• Task brief:
Copy the following items word for word, starting at the line containing "Task: Click the green Point object icon" and ending at the last line of the items.
# Start of Data shown
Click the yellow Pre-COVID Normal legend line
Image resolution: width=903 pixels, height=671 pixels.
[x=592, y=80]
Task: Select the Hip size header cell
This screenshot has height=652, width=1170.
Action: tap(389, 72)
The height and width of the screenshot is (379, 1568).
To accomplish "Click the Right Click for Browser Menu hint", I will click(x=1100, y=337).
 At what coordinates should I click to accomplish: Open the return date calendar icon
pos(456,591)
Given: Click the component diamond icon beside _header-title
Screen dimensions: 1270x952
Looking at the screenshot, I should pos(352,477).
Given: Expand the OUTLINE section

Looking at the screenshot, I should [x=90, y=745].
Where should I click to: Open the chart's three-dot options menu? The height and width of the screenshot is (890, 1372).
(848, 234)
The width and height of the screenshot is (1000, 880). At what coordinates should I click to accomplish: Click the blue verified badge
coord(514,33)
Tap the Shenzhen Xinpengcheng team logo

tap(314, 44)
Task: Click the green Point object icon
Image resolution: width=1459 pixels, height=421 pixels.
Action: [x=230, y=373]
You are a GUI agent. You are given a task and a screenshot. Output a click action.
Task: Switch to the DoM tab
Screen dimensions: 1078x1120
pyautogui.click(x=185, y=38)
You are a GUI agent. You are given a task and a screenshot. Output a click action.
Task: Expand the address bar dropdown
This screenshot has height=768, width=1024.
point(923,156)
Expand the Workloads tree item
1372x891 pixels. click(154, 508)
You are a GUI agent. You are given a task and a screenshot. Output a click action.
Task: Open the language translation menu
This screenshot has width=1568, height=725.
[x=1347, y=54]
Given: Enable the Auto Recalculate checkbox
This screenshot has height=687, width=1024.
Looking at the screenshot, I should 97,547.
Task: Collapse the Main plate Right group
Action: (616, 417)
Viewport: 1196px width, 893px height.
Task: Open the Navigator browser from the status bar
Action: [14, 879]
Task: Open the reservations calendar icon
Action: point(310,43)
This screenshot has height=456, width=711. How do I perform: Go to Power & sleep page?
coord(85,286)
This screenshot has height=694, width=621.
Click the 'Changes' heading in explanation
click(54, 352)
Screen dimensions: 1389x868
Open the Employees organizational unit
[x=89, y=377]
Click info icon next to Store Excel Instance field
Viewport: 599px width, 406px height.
# End of Data shown
• Full response:
Task: Click the green Point object icon
Image resolution: width=1459 pixels, height=421 pixels.
Action: [x=230, y=373]
You are a GUI agent. You are given a task and a screenshot. Output a click action.
Task: Switch to the DoM tab
Screen dimensions: 1078x1120
pyautogui.click(x=185, y=38)
You are a GUI agent. You are given a task and a screenshot. Output a click action.
Task: Expand the address bar dropdown
This screenshot has height=768, width=1024.
point(923,156)
Expand the Workloads tree item
1372x891 pixels. click(154, 508)
You are a GUI agent. You are given a task and a screenshot. Output a click action.
Task: Open the language translation menu
This screenshot has width=1568, height=725.
[x=1347, y=54]
Given: Enable the Auto Recalculate checkbox
This screenshot has height=687, width=1024.
Looking at the screenshot, I should 97,547.
Task: Collapse the Main plate Right group
Action: (616, 417)
Viewport: 1196px width, 893px height.
Task: Open the Navigator browser from the status bar
Action: [14, 879]
Task: Open the reservations calendar icon
Action: point(310,43)
This screenshot has height=456, width=711. How do I perform: Go to Power & sleep page?
coord(85,286)
This screenshot has height=694, width=621.
Click the 'Changes' heading in explanation
click(54, 352)
Screen dimensions: 1389x868
Open the Employees organizational unit
[x=89, y=377]
Click info icon next to Store Excel Instance field
Viewport: 599px width, 406px height.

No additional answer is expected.